Political Renewal May Not Revitalize Japan's Economy

IT'S been 40 years since Japan has experienced such a double-whammy: stagnant markets and unstable politics.

It is as if the country were hanging in a void.

"The Japanese economy has not reached bottom yet," says Minoru Murofushi, president of Itochu Corp., one of Japan's giant trading companies. "The recession may be in a double-dip, or even a triple dip."

Consumers have money but they do not want to spend it, he adds. And industry leaders are holding off on capital investments. Land and stock prices, too, are floating with little direction. Mr. Murofushi's great hope is that Japan's new leaders "will do anything to boost the economy."

That is not likely soon. Political reform, not an economic stimulus, is at the top of the agenda for the new coalition expected to take over soon. The pro-business Liberal Democratic Party (LDP), after 38 years in power, is out in the cold, at least for now.

What is more, the coalition's biggest party is the socialists, which Japanese big business has tried to isolate since the party's hey-day just after the war.
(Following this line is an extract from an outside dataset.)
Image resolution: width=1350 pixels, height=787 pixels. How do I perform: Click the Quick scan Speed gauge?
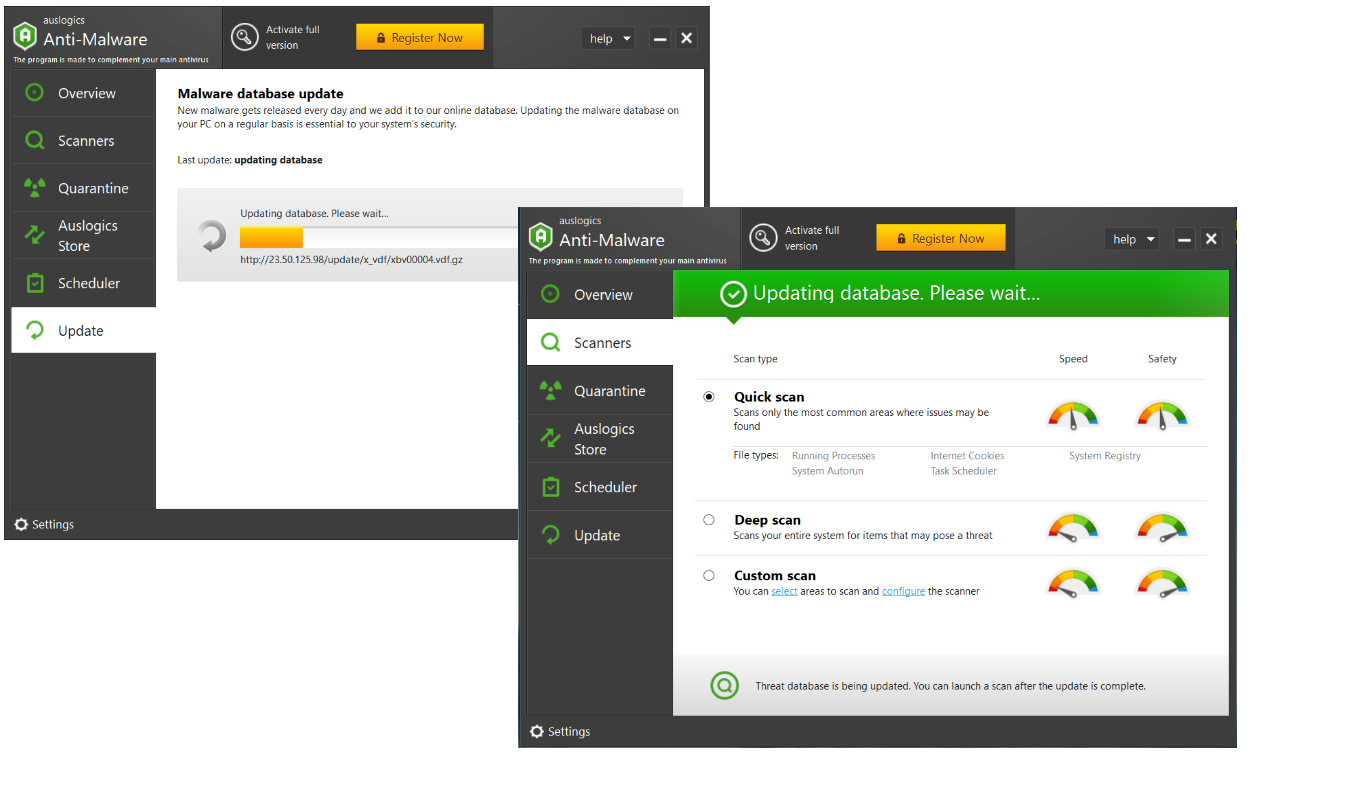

Business is concerned that the socialists will block government deregulation and a reduction of subsidies that would help make the economy more efficient. "The socialist party has never supported any liberalization in the past 40 years," says Kazuo Nukazawa, managing director of the Federation of Economic Organizations.

With the economy in a rut, business wants the incoming prime minister, Morihiro Hosokawa, to refocus his sights on such measures as an income-tax cut, more fiscal spending, and deregulation. But Mr. Hosokawa's rise to fame and power in just the past year as head of the Japan New Party is based on his crusade to clean up and reshape Japanese politics, not to fix the economy.
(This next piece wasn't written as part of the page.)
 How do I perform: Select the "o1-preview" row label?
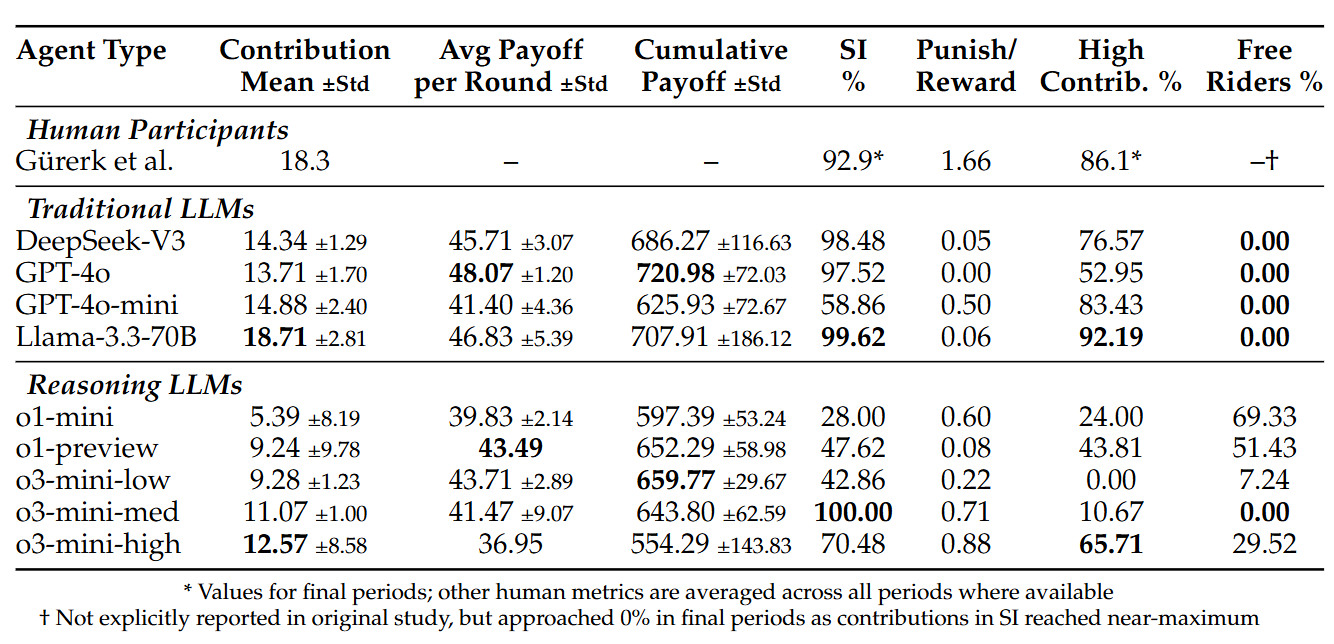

"The focus of the political reform is the voters, not the consumers," Mr. Nukazawa says.

Issues such as a tax cut or government deregulation might split the shaky coalition apart, says Tsutomo Hata who, as head of the Japan Renewal Party, is likely to become finance minister. "There may be a clash," he says.

To get out of recession, Japan is trying to boost its exports to Asia, says Yoh Kurosawa, president of the Industrial Bank of Japan. Trade between Japan and China, for instance, will probably exceed $30 billion in 1993, the largest amount ever, according to the Japan External Trade Organization. So far this year, trade is up 29.7 percent from a year earlier. "Cooperation between Japan and Asian countries is going very well," Mr. Kurosawa says.

And unlike the boom years of the late 1980s, when Japanese companies expanded into too many products, "now most are thinking mainly of making money," Kurosawa says.

That restructuring, he says, is having a depressing effect on the economy. Banks are also burdened with restructuring bad loans from the bust of a property boom. The rise in the value of the yen, which has hit a record of 104 to the dollar, has hurt corporate profits.

Japan's gross national product (GNP) in fiscal 1992 (ending March) grew 0.9 percent, in real terms, posting the second lowest postwar growth, according to the Japan Center for Economic Research. But GNP for the April-June quarter fell 0.4 percent in real terms from the previous quarter.

The LDP, both last fall and this spring, approved massive new spending programs for construction projects to help boost the economy. But little of that money has been spent.

"The vital macroeconomic factor that is key to the solution to the long-term task of the Japanese economy is the productivity increase," according to the annual economic survey of the Economic Planning Agency.

A recovery from the recession, which started in mid-1991, will begin by early 1994, forecasts the Bank of Japan.